Chiaramente non ho accettato, sarebbe stato solo un massacro, dove
io non avrei avuto nessuna possibilità di parola. Gli ho risposto
che andrò al loro programma quando lo spazio di un’ora sarà solo
per me ed un giornalista, quando cioè mi daranno il diritto di
replica alle domande che mi porranno.
- Salim, quali sono i tuoi prossimi
impegni?
- Nel mese di aprile ritornerò negli Stati Uniti per promuovere un
altro tour nelle Università nordamericane per far conoscere il
caso dei Cinque. Questa volta sarà in California, a Los Angeles,
Okland e altre località di cui sto aspettando la conferma.

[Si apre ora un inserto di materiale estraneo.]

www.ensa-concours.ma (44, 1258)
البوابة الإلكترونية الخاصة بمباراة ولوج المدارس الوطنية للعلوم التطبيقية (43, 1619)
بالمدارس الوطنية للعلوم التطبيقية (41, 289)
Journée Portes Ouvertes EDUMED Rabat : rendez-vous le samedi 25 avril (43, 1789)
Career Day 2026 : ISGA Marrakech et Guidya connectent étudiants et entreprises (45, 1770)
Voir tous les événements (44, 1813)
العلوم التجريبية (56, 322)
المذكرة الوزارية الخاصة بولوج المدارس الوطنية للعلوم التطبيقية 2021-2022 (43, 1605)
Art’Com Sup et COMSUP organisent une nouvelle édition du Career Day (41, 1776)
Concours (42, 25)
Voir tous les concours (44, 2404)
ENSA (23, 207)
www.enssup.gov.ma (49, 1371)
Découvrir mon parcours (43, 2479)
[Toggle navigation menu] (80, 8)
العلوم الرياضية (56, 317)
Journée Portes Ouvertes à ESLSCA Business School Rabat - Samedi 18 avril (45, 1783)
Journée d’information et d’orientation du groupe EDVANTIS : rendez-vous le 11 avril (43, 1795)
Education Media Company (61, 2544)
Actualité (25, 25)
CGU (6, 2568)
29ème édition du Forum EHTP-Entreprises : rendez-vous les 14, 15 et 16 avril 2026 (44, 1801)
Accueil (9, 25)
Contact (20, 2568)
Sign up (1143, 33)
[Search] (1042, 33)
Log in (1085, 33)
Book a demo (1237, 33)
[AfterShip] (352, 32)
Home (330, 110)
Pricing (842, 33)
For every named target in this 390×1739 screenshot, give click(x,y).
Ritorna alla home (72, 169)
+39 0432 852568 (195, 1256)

Sicuramente mi accompagneranno Saul Landau, Michael Parenti, Peter
Philips del Progetto Censura, ed ancora incerti Howard Zinn e Gore
Vidal.
- E
per quanto riguarda l’Unione Europea in generale, cosa pensi della
sua politica con Cuba?
- La politica dell'Unione Europea contro Cuba è destinata al
fallimento. Come gli Usa, l'unico paese del mondo che l'UE
vitupera e condanna con sanzioni è Cuba, cosa che rende ancora più
incomprensibile la posizione di Bruxelles. Perché Bruxelles si
unisce in modo quasi devoto alla posizione statunitense? In
effetti, è difficile concepire che una potenza tanto importante
come l'Europa dei 27 si allinei in un modo tanto docile e
disciplinato con la politica estera di Washington, contro il
piccolo arcipelago dei Caraibi.
Ti ricordo che nel luglio del 2003, si applicarono sanzioni
diplomatiche e politiche contro Cuba, e già il 12 giugno 2006
l'Unione Europea confermò che pretende abbattere il governo
cubano, annunciando il suo appoggio al cambiamento in Cuba, con il
pretesto della “violazione dei diritti umani e di una marcia
indietro nelle riforme che portarono ad una timida apertura”.
Non sono solo io a criticare la pretesa di dare lezioni in temi di
diritti umani dell’UE, ma ti posso citare le denunce
dell'organizzazione Amnesty International, le quali mostrano come
vari dei paesi membri dell'UE hanno imputazioni di violazioni in
22 dei paragrafi che si misurano, mentre Cuba non appare in
nessuno.
Come può l’Europa schierarsi contro la volontà del 70% della
popolazione mondiale, che raggruppata nel Movimento dei Paesi Non
Allineati, ha scelto il presidente Fidel Castro come leader che la
rappresenti? Io spero che nei prossimi mesi l’UE possa ricredersi,
e quando si riunirà il Consiglio d’Europa possa migliorare la sua
posizione verso Cuba e l’America Latina.
- Dunque, qual è il tuo messaggio
alla Francia e all’Europa dalla piccola isola caraibica?
- Spero tanto che la Vecchia Signora smetta di essere tanto
servile ed ubbidiente alla politica degli Usa. In effetti, c'è un
linguaggio che i cubani non sono capaci di capire: si tratta del
linguaggio della pressione, il ricatto, la coercizione,
l'intimidazione, la forza e la minaccia. Dal 1959, Cuba non ha
ceduto mai a questo tipo di procedimenti e non cederà mai. L'UE e
gli Usa devono capire questa realtà. Gli ultimatum non servono a
niente, salvo che per rendere più radicale il processo
rivoluzionario cubano, e la storia di questi ultimi cinquanta anni
è illuminante su questo fatto. I cubani non hanno mai accettato
che si calpestino la loro sovranità e la loro indipendenza, che
costarono tanti sacrifici. Per questa ragione l'attuale politica
dell'UE è condannata al fallimento. La capitolazione di fronte ai
poderosi porta solo al disonore, perché è il rifiuto
dell'ingiustizia quello che fa la grandezza delle nazioni.
Per questo motivo Cuba è un paese di giganti.